DEINE AUFGABEN:
A. Welcher Listener ist laut dem ausgewählten Abschnitt für Buttons üblich?
B. Gib einen Teil des ausgewählten Abschnitts erneut wieder und tausche dabei "net" gegen "nicht" aus. Beginne bei den Worten "hmmm kompliziert! ok" und höre nach "eigentlich haben will!" auf.

AUSGEWÄHLTER ABSCHNITT:
• • • • • • •
Ausgabe im Internet-explorer








meine java konsole gibt mir folgenden fehler:

Exception in thread "AWT-EventQueue-2" java.security.AccessControlException: access denied (java.io.FilePermission img/sm_inlove_00.gif read)


----------



## L-ectron-X (21. Feb 2008)

Es ist bei Problemen mit Applets immer hilfreich, auch die Ausgabe deiner Java-Console zu posten.

Zum einen verwendest du den MouseListener für Button-Aktionen. Sicher, das geht auch, aber ein ActionListener ist für Buttons üblich.

Das Zweite ist, du lädst die Bilder falsch. Da du die Bilder über das Netz herunter laden willst, musst du die getImage()-Methoden von Applet benutzen (nicht die aus Toolkit), auch wenn du einen Frame zur Anzeige benutzen willst.

Hier mal ein Applet, mit Quellcode, das Bilder in Labels läd und anzeigt:
http://www.java-forum.org/de/userfiles/user1130/PictureApplet.html


----------



## Marco13 (21. Feb 2008)

cedric1982 hat gesagt.:
			
		

> was habe ich falsch gemacht?????


 :shock: Also. Richtig gemacht hast du schonmal, dass du die Frage hier gestellt hast. Und sonst....

Klassennamen schreibt man Groß
Variablennamen schreibt man klein
In der paint-Method sollte NUR gepaintet werden (und auf keinen Fall irgendwelche Bilder geladen)
Wenn man Bilder lädt, sollte man ggf. einen MediaTracker drumwickeln, damit sie vollständig geladen sind, wenn sie gezeichnet werden sollen
In einem Applet kann man Images AFAIK(!) nicht mit dem Toolkit laden, sondern ... http://java.sun.com/docs/books/tutorial/deployment/applet/data.html
Was du da mit dem MouseListener an dem Button machst, ist mir schleierhaft.... (http://java.sun.com/docs/books/tutorial/information/download.html,  " Creating a User Interface (AWT Only) Archive " (besser Swing verwenden!)


----------



## cedric1982 (21. Feb 2008)

hmmm kompliziert! ok ich geb zu das ich ein kompletter neuling bin! irgendwie versteh ich das ganze net so genau!

:-( heulz


kann mir vielleicht jemand mal etwas verständlich erklären (soll nix bösen heißen) wie ich das am einfachsten löse?
eventuell mit änderung des codes den ich gepostet habe??? *liebgugg*

ich habe mir den code zusammengebastelt aus verschiedenen beispielen! es funzt ja auch im editor aber leider net da wo ich das eigentlich haben will!


----------
• • • • • • •
EXTRAHIERTE DATEN:
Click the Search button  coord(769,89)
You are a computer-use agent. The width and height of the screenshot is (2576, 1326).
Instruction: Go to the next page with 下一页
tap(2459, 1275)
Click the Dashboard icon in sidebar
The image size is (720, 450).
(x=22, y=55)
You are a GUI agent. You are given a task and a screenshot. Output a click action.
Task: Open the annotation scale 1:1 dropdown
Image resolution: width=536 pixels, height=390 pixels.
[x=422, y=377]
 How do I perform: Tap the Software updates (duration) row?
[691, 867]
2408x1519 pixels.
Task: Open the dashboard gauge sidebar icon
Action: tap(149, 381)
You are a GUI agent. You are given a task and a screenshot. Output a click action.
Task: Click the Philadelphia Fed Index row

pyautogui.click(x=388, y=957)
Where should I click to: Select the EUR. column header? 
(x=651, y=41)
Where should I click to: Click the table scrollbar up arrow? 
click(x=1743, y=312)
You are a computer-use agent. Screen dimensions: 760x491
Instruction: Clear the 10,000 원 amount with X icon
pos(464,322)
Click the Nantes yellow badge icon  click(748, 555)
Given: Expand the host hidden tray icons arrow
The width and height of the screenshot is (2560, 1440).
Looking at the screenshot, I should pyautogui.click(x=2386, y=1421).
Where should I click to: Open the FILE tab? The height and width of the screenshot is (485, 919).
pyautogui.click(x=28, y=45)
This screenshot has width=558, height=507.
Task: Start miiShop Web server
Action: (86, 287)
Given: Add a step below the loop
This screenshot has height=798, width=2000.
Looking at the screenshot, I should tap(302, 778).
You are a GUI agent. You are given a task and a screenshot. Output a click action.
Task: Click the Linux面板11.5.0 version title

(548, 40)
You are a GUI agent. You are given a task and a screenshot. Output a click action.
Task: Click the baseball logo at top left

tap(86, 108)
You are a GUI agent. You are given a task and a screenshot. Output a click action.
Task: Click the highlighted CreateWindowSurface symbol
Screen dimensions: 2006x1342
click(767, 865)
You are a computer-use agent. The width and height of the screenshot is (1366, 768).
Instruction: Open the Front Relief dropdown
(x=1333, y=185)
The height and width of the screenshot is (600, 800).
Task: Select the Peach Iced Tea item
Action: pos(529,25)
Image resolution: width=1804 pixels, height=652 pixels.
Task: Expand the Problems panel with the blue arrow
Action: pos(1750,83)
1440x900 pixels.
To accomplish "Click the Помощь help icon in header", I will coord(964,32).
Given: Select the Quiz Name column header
• • • • • • •
ANTWORTEN JE AUFGABE:
A. Ein ActionListener.

B.
hmmm kompliziert! ok ich geb zu das ich ein kompletter neuling bin! irgendwie versteh ich das ganze nicht so genau!

:-( heulz


kann mir vielleicht jemand mal etwas verständlich erklären (soll nix bösen heißen) wie ich das am einfachsten löse?
eventuell mit änderung des codes den ich gepostet habe??? *liebgugg*

ich habe mir den code zusammengebastelt aus verschiedenen beispielen! es funzt ja auch im editor aber leider nicht da wo ich das eigentlich haben will!